#### [AANGELEVERDE TEKST]
━━━━━━━━━━
Ook voor politici kan het heel aangenaam zijn om de adviezen van de wetenschappers op te volgen. De COVID-19-crisis gaf daarvan vele fraaie staaltjes te zien: politici die meeliften op de status van de wetenschap. Bovendien is het voor beide partijen, politici en wetenschappers, aantrekkelijk om de fabel in stand te houden dat het onderzoek bewijst dat er maar één politieke keuze mogelijk is. De wetenschapper hoeft niet toe te geven dat het om zijn eigen mening gaat en de politicus hoeft zich zelfs niet eens te verantwoorden voor zijn beleid: er was immers geen andere keuze.

Maar deze droom wordt vroeg of laat doorgeprikt. Het gaat al snel opvallen dat de ene wetenschapper iets anders adviseert dan de ander. Op zich is dat onvermijdelijk, omdat de eigen normatieve voorkeuren het eigen advies bepalen. En elke wetenschapper heeft zijn eigen voorkeuren. Maar als al die persoonlijke adviezen uit elkaar gaan lopen, is moeilijk vol te houden dat de kennis het advies ‘dicteert’. Door alle zogenaamd ‘wetenschappelijke’ adviezen, ondermijn je dus uiteindelijk het gezag van de wetenschap. En uiteindelijk schaadt dat ook de politicus, die zo graag op dat gezag wilde meeliften.
━━━━━━━━━━
#### [AANGELEVERDE GEGEVENS]
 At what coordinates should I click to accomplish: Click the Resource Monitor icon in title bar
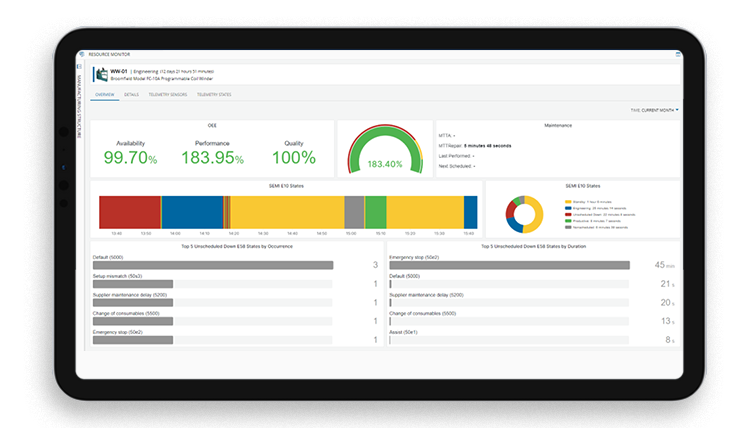82,54
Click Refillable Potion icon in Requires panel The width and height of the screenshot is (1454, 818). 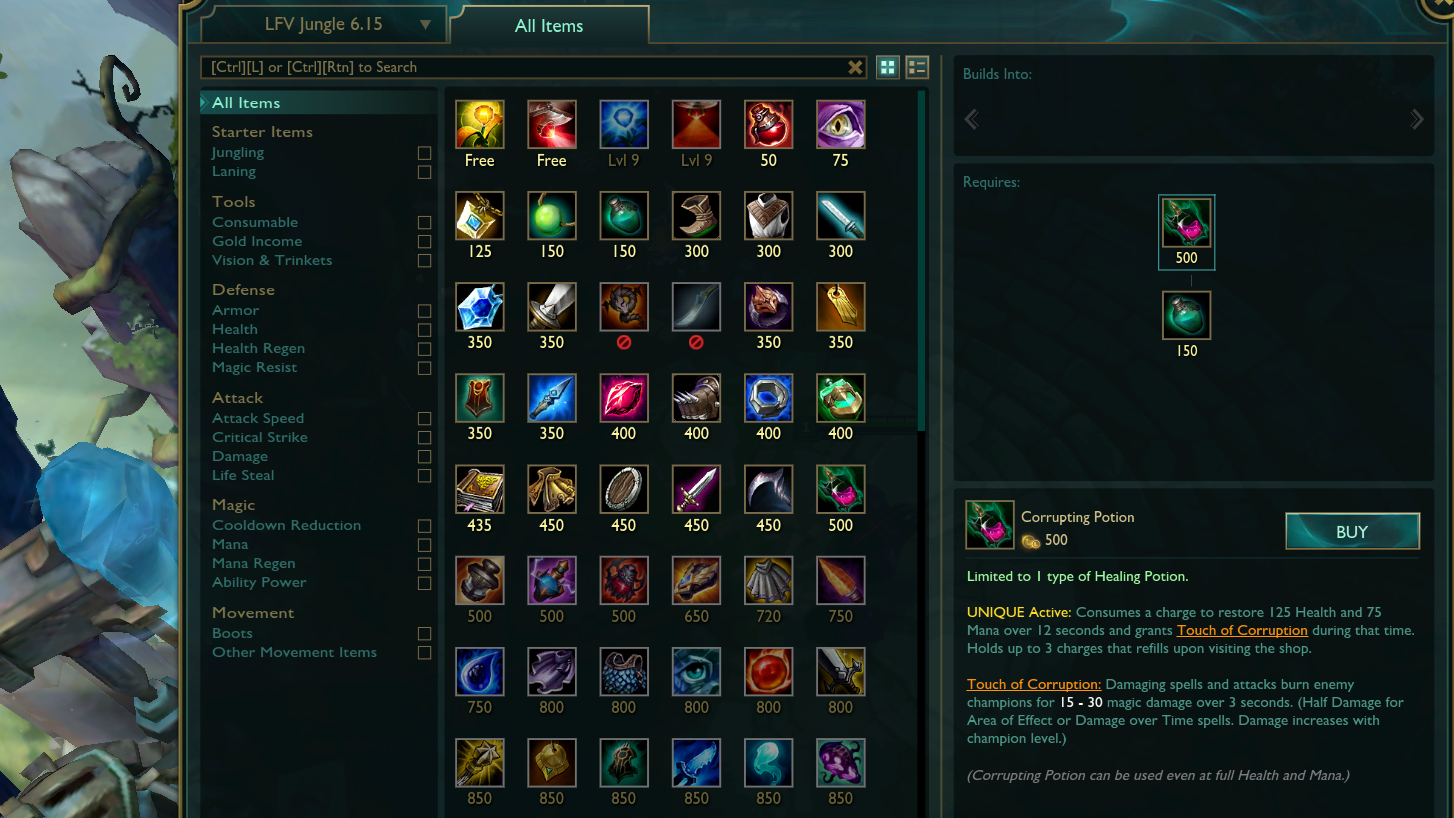point(1187,316)
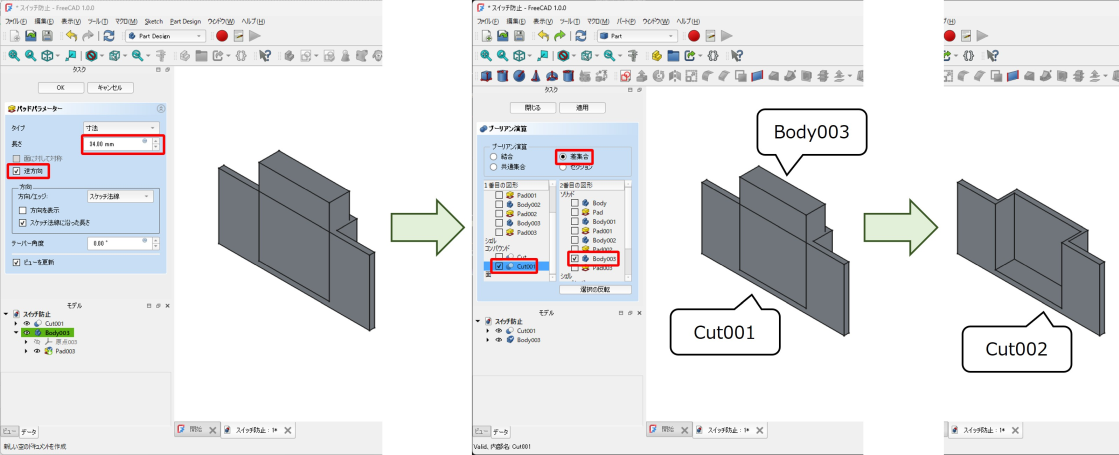Open the Part Design workbench dropdown
This screenshot has width=1119, height=455.
pos(166,35)
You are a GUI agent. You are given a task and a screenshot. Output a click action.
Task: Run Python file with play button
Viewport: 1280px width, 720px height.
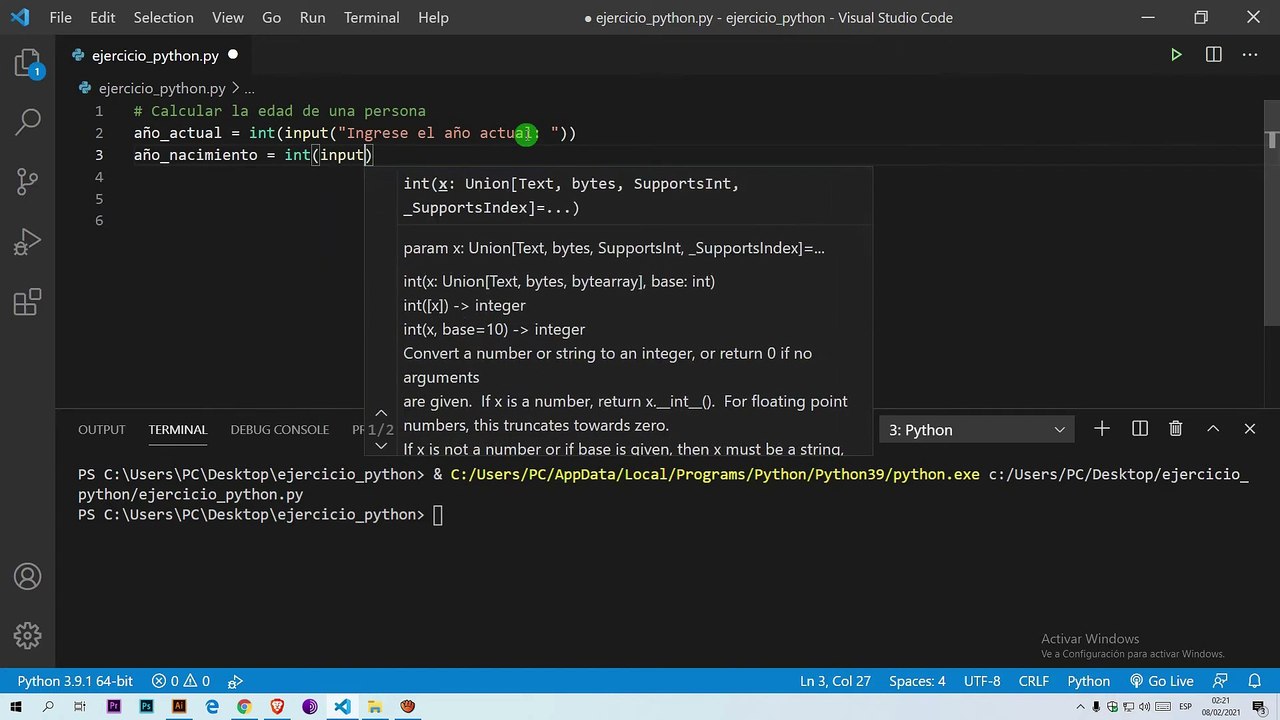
━━━━━━━━━━
#### [OPDRACHT]
Zet de tekst over politici die meeliften op het gezag van de wetenschap voort, aansluitend op de laatste zin.

#### [UITWERKING]
Overigens realiseren ook politici zich vaak razendsnel dat al die adviezen van wetenschappers uit persoonlijke normatieve voorkeuren voortkomen. Daarom hebben ze er ook geen moeite mee om te proberen die schijnbaar ‘wetenschappelijke’ adviezen in eigen richting bij te stellen. Ook daarvan liet COVID-19 mooie voorbeelden zien: ambtenaren van Hugo de Jonge die OMT-adviezen aanpasten aan de wensen van de minister, voordat ze naar buiten kwamen.

We kunnen deze praktijken simpel samenvatten: politisering van kennis, wetenschap en onderzoek. Vervolgens moet je niet vreemd opkijken als mensen gaan roepen dat wetenschap “ook maar een mening is”. En zelfs moet je niet verbaasd dat mensen met alternatieve feiten op de proppen komen als ze het gevoel hebben dat hun mening onvoldoende wordt gehoord.  Als avond aan avond wetenschappers hun mening ventileren als wetenschappelijke feiten, is het niet onlogisch dat mensen in alternatieve feiten gaan geloven vanuit de simpele gedachte dat alleen daarmee een ander beleid is te rechtvaardigen. Eerlijk is eerlijk, zij maken dezelfde fout als veel wetenschappers, door te denken dat de feiten het beleid dicteren. En als het beleid verkeerd is, verzin je er gewoon andere feiten bij.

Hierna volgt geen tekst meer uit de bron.